By listening too readily to accepted theories, and to what they lead the practitioner to expect, it is easy to become deaf to the unexpected. When a therapist thinks that he can see signs of what is familiar to him, he can become blind to what is different and strange.
In summary, therapists have to be able to interpret as well as contain. Passive containment is not enough, as it feeds a phantasy of the therapist being made unable to continue functioning as therapist. Interpretation alone is not enough, particularly if it can be experienced as the therapist maintaining a protective distance from what the patient is needing to communicate. Psychotherapeutic technique has to be able to bring together these two functions, in such a way that the patient can experience a real feeling-contact with the therapist and yet find that the therapist is able to continue functioning.
If theory is to remain alive, rather than being repeatedly demonstrated in relation to each patient, there has to be adequate room for the patient to play with what is around in the session. It is important, therefore, that the therapist does not dominate the analytic work or monopolize insight in the therapy.
If too much certainty is employed by a therapist, this offers a patient what appears to be a short-cut to ‘knowing’. The dangers here are that insight is intellectualized, that understanding rests on a false basis, and that the therapist appears more all-knowing than anyone really can be. There are no short-cuts to pyschoanalytic experience. There is no other path to it than patience, the therapist holding onto the caution of still not-knowing – alongside the dawning sense of beginning to understand.
If only we can wait, the patient arrives at understanding creatively and with immense joy, and I now enjoy this joy more than I used to enjoy the sense of having been clever. I think I interpret mainly to let the patient know the limits of my understanding. The principle is that it is the patient and only the patient who has the answers.

(Stored dataset rows)
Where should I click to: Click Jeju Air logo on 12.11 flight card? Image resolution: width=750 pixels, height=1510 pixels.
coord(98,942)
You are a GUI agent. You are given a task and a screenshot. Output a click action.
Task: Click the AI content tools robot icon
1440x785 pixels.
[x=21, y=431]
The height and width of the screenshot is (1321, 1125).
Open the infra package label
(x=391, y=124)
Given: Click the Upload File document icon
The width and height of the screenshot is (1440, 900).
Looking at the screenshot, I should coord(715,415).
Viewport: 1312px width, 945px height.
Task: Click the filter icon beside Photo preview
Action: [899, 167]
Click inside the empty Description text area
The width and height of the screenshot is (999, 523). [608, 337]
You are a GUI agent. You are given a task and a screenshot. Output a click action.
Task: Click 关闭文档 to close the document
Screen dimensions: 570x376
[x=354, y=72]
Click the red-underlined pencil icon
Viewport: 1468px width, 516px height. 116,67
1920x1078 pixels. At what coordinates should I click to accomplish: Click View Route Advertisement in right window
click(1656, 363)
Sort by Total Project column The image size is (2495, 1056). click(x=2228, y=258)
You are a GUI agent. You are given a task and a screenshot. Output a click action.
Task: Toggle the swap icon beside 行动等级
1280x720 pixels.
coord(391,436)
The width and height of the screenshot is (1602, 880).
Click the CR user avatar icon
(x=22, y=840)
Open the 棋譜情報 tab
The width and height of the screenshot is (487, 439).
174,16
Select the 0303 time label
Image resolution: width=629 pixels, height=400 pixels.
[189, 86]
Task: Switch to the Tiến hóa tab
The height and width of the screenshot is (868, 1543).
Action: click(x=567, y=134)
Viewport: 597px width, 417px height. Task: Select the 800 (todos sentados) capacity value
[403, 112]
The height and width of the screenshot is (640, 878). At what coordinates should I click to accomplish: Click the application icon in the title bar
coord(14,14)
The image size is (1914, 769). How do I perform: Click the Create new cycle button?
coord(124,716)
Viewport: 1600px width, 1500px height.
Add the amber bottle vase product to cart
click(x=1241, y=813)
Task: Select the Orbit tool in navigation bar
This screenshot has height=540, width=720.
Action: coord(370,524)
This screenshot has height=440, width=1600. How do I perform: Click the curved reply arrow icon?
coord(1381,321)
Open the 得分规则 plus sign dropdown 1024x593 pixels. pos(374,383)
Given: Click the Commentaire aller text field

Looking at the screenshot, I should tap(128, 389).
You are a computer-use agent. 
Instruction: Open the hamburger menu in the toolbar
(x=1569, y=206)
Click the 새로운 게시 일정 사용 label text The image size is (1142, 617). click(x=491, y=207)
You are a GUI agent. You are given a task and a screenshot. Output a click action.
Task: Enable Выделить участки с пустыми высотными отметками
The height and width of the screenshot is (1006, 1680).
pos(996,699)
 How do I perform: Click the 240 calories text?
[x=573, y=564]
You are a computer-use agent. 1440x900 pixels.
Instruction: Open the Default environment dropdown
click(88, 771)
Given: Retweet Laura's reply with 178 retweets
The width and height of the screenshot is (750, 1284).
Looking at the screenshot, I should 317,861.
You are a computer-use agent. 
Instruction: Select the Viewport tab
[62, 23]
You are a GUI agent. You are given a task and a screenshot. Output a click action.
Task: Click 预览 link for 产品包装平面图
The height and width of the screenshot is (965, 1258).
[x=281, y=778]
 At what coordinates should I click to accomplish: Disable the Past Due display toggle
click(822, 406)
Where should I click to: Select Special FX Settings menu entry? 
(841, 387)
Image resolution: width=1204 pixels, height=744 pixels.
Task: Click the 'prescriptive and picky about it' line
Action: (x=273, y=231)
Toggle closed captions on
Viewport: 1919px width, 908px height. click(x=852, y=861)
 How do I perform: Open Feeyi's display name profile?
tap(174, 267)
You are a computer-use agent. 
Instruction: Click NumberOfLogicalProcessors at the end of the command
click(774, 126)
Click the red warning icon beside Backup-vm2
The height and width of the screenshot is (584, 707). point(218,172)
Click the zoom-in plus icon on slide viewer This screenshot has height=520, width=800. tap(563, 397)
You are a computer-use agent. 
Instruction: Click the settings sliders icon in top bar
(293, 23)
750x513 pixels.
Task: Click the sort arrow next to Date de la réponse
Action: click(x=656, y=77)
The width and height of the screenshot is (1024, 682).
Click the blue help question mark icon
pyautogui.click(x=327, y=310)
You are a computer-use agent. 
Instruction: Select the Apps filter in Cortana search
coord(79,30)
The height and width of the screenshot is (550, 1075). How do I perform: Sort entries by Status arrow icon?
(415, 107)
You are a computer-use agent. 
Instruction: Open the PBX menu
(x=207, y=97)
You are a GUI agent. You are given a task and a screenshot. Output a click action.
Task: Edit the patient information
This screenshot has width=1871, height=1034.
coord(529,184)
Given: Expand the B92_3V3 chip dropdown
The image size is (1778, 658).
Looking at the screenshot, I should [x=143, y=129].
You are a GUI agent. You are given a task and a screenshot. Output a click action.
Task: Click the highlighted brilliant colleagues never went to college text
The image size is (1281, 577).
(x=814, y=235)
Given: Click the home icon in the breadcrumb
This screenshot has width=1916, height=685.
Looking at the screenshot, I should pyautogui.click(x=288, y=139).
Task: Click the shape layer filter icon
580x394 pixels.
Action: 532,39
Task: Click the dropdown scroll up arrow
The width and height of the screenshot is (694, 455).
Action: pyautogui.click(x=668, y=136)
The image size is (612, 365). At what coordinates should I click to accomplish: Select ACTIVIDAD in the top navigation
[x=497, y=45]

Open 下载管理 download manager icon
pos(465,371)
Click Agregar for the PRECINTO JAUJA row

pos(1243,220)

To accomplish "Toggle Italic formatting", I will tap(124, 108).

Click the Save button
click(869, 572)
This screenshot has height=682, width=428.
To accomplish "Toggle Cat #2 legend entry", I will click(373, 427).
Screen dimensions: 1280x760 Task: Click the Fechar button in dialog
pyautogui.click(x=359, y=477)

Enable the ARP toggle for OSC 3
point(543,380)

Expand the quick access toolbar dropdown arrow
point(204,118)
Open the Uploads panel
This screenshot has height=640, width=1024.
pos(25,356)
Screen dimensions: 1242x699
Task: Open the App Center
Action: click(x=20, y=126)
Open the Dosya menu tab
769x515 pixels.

REQUIRED ACTION
In the passage on psychotherapeutic technique, which two functions must therapists be able to bring together?

RESULT OF THE EXERCISE
Interpretation and containment.